As a professional actor I was rehearsing Hamlet, for the sixth or seventh time in my life, at the National Theatre. And I'd been deeply involved in politics, standing as a Labour Parliamentary candidate in 1987. I was also writing what must have been my fourth crack at the Great British Novel. Words were everywhere, and I longed for something concrete and complimentary.
At the school I'd attended you chose between Ancient Greek and science at the age of fourteen and I'd taken Greek - plus French, Spanish, Latin and later Russian.
I kicked off with the OU science Foundation Course, got absorbed by biochemistry, then the immune system, the brain, evolution, animal physiology and calculus as a side-line.
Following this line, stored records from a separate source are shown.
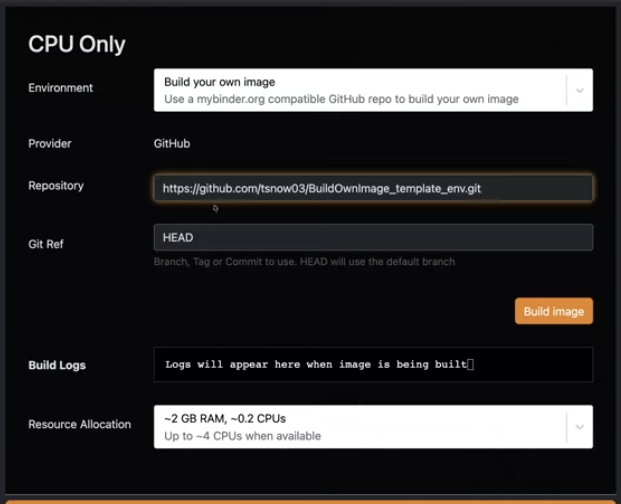Select the "Build your own image" environment box
621x504 pixels.
coord(360,89)
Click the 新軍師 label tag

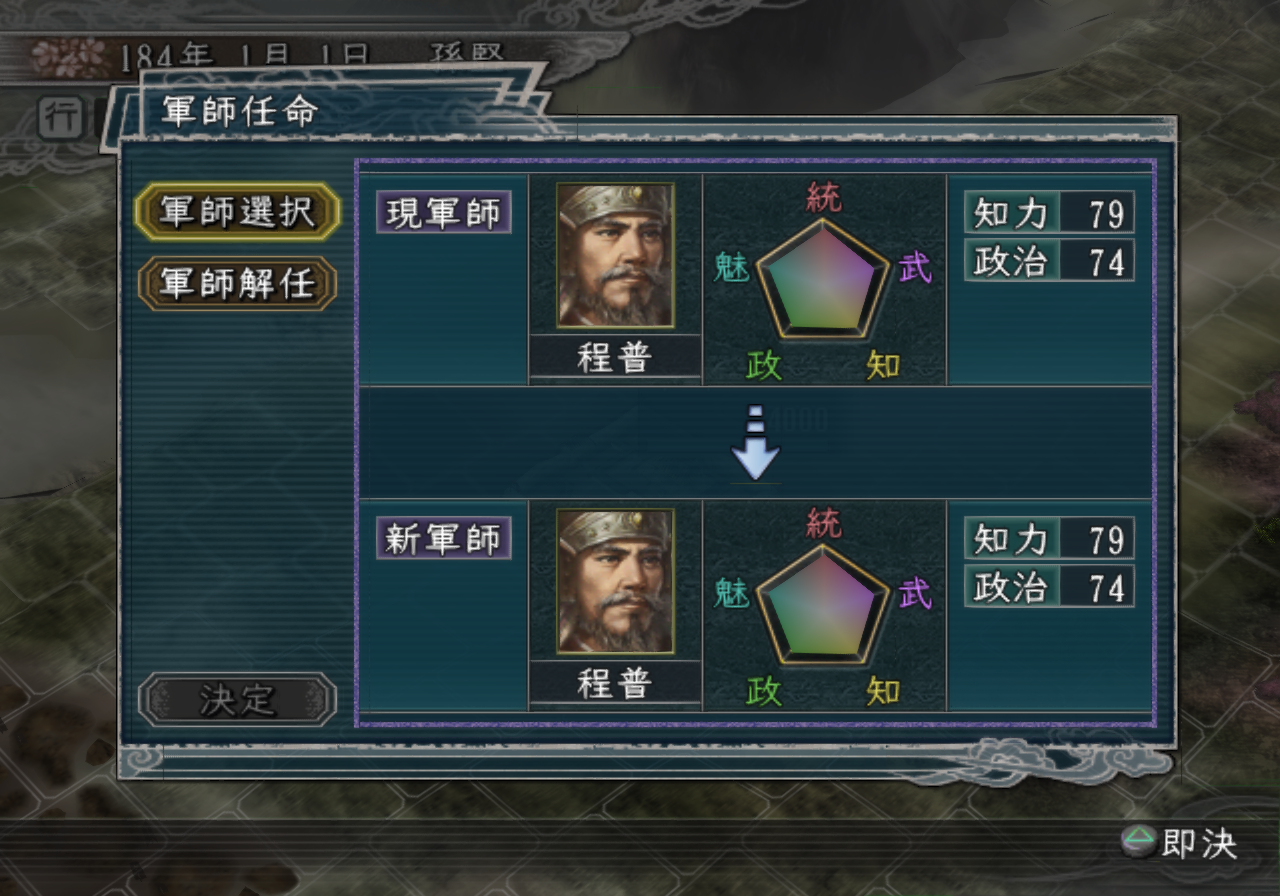444,538
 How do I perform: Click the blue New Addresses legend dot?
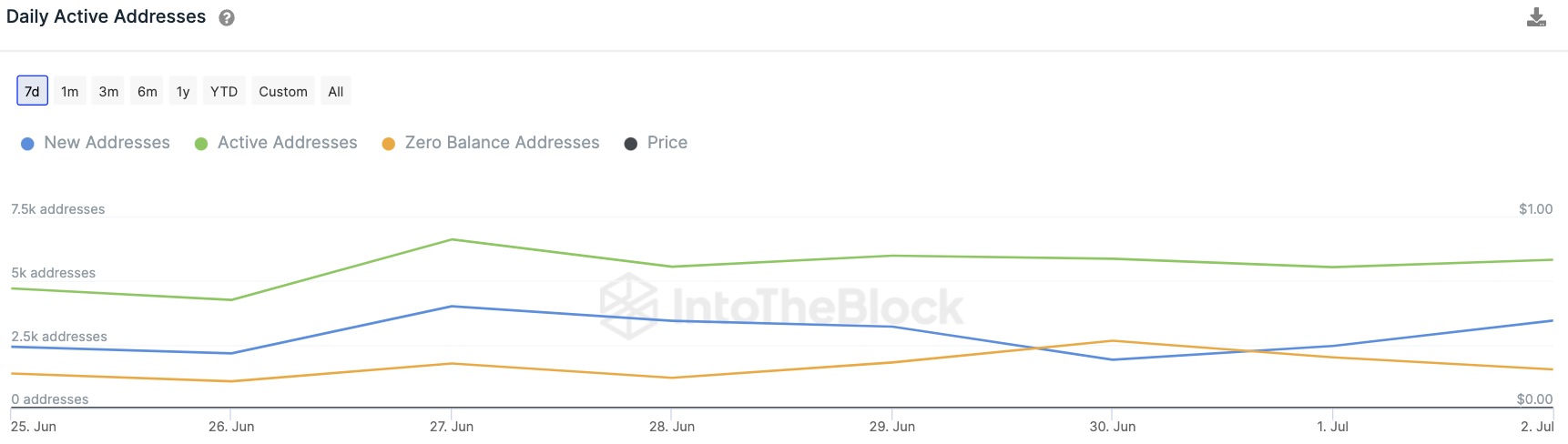pyautogui.click(x=27, y=144)
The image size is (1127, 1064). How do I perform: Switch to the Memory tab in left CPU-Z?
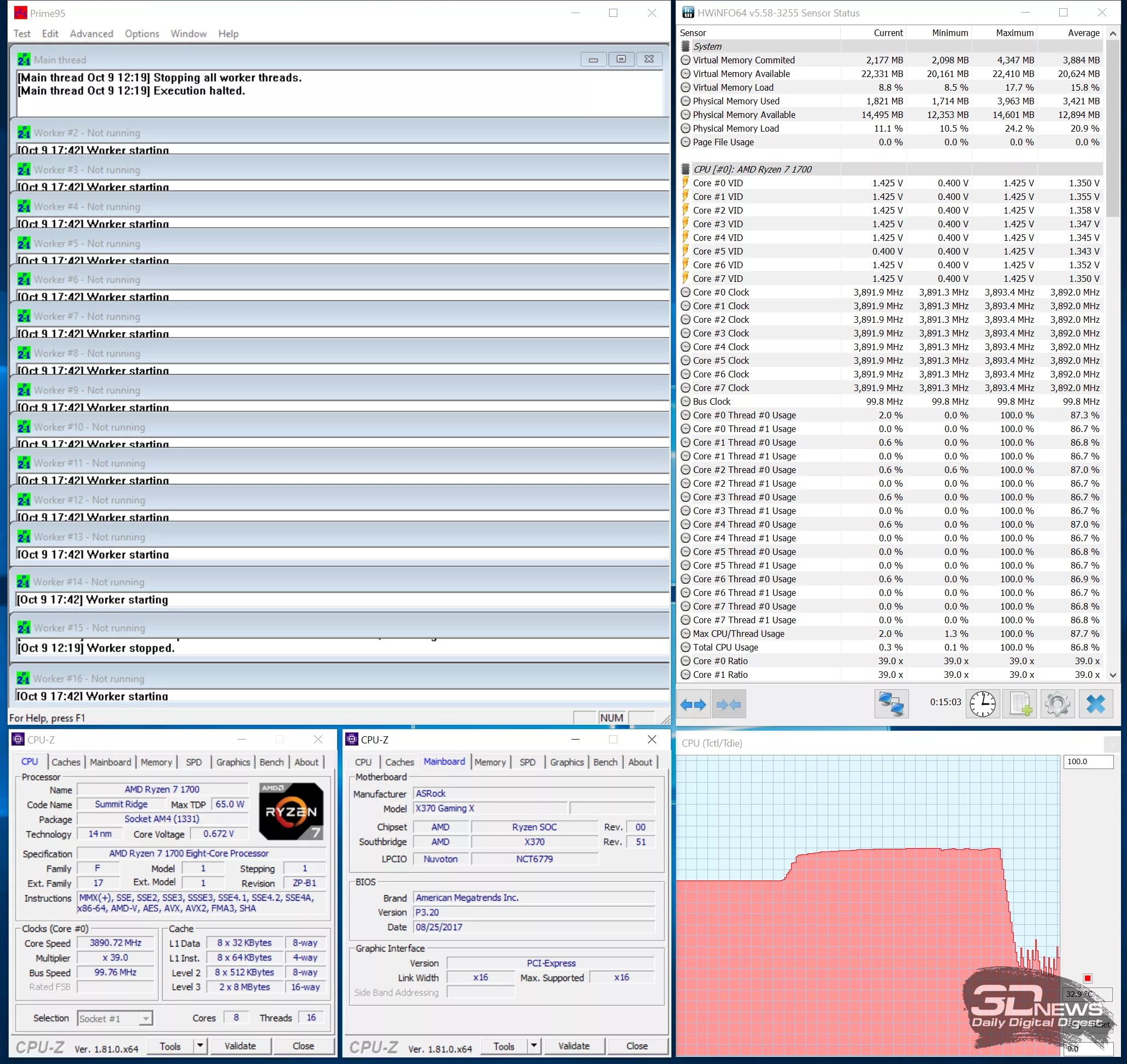(x=156, y=762)
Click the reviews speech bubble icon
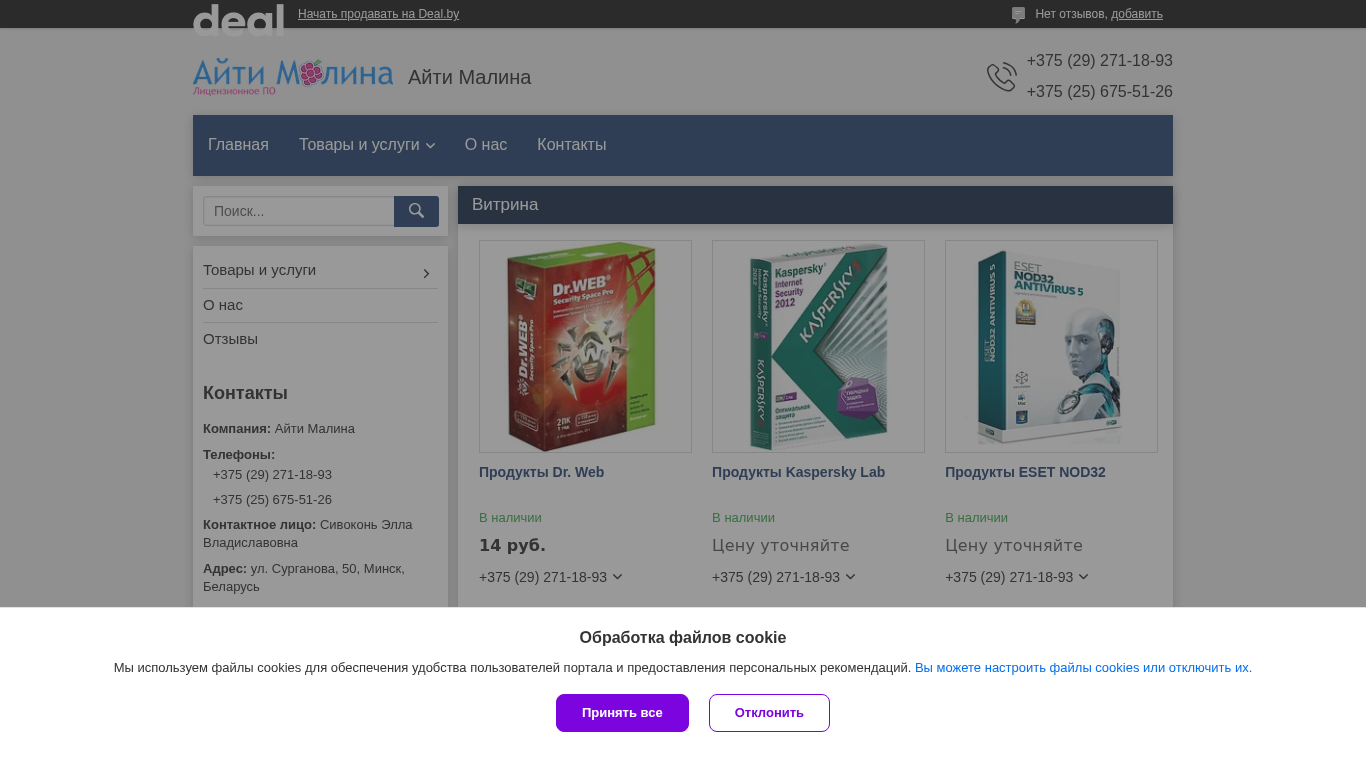1366x768 pixels. pos(1018,15)
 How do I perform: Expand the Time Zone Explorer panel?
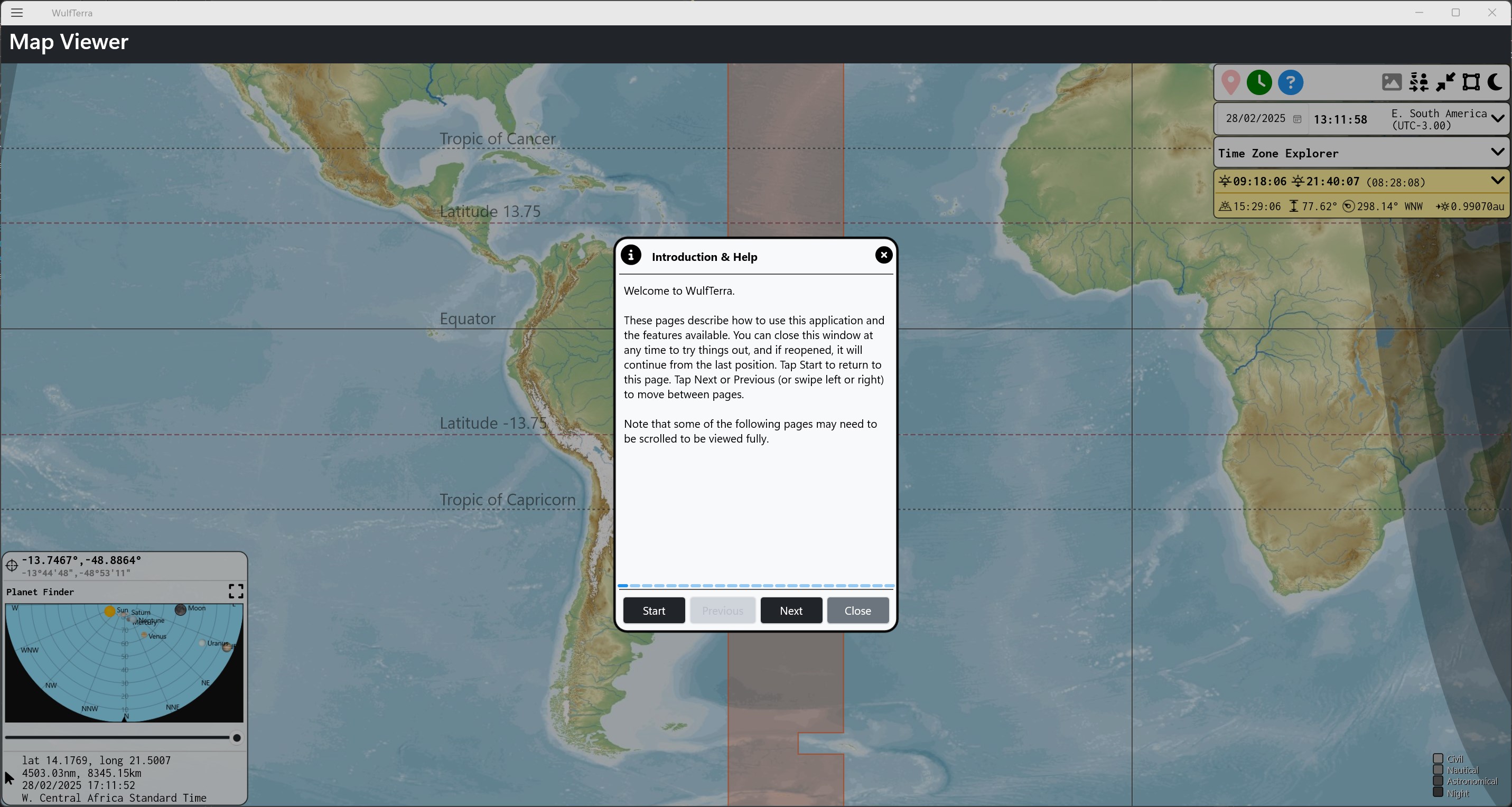pos(1497,153)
With the enormous encouragement the OU offered - one time I had to request late arrival for Summer School labwork because of two performances of Hamlet - I got a general degree and later, to my own delight and surprise, a First Class Honours BSc.
It took seven years. Of course I can never claim to be a hands-on cutting- edge scientist. But in terms of the "two-culture" argument it worked. Both sides of the GM dispute, for example, make their own appropriate sense - but neither has a monopoly of wisdom. And studies of brain, behaviour and biochemistry throw their own light on Hamlet or any other piece of literary imagination.
Best of all, reading science journals can be a particular pleasure and they have their own stillness and reality in the midst of political rhetoric and dramatic poetry. The OU is a pleasant bridge on which to cross the culture divide.